_What you have to do_. Locate every line in the material below that has the word "text". Copy each of those lines.

_Data to process_.
[Start of section]
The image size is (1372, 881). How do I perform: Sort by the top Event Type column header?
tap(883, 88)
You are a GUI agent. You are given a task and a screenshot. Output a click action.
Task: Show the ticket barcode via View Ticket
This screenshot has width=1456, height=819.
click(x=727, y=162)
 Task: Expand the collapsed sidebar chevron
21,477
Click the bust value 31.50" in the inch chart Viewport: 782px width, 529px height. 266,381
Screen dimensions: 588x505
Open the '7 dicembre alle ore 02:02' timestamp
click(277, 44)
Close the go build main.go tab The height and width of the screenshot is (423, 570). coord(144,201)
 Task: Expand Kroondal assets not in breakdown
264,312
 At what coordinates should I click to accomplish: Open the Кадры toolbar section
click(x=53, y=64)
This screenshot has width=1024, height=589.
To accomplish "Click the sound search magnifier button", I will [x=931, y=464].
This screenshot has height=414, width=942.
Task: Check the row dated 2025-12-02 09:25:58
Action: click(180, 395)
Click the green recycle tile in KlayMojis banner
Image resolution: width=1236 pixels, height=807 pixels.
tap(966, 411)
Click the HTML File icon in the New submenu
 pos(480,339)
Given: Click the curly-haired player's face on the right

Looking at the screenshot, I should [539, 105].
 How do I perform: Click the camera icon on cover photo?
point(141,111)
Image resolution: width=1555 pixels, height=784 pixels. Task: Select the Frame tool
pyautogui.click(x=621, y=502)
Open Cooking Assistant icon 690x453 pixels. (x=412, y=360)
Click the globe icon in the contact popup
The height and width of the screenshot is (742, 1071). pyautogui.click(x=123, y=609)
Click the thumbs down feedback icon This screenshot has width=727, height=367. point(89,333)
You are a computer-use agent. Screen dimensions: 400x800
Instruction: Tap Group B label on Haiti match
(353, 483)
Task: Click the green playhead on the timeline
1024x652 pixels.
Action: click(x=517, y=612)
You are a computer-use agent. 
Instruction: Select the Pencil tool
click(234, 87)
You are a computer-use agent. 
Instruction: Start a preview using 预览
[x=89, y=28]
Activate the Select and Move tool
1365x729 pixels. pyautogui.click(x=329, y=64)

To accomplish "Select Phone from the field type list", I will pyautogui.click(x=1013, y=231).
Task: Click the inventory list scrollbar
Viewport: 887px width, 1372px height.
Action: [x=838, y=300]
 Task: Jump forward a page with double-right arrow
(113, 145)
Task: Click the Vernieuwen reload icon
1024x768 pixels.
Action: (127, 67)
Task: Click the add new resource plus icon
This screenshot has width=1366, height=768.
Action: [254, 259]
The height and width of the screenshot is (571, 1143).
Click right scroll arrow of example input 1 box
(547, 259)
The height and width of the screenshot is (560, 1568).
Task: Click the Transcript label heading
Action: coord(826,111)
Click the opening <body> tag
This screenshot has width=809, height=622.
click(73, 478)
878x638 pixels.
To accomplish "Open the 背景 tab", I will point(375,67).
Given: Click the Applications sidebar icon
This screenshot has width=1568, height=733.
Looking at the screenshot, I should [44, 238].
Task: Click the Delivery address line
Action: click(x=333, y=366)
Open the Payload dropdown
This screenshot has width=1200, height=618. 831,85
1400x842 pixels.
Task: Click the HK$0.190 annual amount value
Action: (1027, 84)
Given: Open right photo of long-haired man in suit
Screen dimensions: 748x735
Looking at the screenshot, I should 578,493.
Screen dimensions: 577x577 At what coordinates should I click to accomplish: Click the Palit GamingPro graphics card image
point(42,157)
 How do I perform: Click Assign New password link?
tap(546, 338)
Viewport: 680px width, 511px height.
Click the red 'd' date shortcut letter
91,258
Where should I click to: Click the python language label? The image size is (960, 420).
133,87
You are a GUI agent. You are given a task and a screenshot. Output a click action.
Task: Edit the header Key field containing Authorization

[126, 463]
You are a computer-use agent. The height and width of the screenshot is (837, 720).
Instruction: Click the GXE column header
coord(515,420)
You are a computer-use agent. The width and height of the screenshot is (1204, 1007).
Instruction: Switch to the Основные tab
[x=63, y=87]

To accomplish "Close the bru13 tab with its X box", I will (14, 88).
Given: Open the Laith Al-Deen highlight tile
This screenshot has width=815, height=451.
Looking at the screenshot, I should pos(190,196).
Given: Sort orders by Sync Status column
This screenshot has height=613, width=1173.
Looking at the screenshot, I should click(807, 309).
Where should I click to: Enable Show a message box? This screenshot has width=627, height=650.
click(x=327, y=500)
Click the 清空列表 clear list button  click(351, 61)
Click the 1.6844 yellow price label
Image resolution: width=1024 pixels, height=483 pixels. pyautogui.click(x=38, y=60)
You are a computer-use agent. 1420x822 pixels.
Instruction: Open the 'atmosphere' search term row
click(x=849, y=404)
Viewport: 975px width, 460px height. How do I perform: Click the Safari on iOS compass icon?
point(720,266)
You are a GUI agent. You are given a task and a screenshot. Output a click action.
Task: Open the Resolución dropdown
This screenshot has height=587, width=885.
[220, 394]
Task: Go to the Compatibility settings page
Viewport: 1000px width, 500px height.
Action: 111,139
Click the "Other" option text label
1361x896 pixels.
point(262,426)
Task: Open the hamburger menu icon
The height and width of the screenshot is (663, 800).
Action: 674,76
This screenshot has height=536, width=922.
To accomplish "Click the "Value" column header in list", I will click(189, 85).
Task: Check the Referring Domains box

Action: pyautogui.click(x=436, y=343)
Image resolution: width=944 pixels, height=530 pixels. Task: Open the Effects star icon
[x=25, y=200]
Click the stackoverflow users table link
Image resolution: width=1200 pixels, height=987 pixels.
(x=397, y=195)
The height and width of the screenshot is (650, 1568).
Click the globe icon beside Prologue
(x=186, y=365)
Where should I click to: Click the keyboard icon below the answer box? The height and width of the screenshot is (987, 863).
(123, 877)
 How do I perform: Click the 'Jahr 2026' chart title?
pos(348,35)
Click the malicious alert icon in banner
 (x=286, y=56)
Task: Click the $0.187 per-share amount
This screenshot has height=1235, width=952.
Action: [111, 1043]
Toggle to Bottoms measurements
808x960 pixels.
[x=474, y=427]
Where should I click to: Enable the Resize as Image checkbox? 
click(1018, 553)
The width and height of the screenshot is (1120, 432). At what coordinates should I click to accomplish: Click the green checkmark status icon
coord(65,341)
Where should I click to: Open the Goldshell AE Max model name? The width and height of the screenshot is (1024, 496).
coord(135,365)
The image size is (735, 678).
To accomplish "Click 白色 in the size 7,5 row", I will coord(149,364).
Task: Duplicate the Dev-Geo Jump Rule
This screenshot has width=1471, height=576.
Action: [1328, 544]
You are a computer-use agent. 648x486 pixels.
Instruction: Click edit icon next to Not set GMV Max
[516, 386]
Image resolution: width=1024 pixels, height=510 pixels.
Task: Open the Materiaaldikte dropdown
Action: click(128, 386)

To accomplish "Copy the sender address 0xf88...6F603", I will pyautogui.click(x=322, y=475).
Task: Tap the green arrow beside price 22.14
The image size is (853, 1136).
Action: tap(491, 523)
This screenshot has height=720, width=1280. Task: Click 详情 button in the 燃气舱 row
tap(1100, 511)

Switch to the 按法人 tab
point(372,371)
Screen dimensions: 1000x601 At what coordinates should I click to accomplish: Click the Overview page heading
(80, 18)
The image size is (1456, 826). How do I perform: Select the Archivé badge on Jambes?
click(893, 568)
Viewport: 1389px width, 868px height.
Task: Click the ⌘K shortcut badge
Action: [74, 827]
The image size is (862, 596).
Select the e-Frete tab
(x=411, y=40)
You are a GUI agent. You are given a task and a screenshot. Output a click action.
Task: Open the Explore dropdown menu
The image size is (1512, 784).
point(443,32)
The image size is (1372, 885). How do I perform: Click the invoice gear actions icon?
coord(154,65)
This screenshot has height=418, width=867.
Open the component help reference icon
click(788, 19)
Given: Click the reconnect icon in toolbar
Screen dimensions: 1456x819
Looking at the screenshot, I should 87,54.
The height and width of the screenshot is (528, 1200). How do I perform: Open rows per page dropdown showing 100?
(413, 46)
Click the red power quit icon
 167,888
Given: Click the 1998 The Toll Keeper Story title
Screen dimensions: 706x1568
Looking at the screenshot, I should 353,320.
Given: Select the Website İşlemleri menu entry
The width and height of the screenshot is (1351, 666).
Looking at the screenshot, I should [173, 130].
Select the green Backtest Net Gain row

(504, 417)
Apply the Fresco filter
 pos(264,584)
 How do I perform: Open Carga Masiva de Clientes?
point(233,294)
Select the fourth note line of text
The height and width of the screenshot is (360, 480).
[End of section]
_Answer for the task_.
Click the "Other" option text label
Select the fourth note line of text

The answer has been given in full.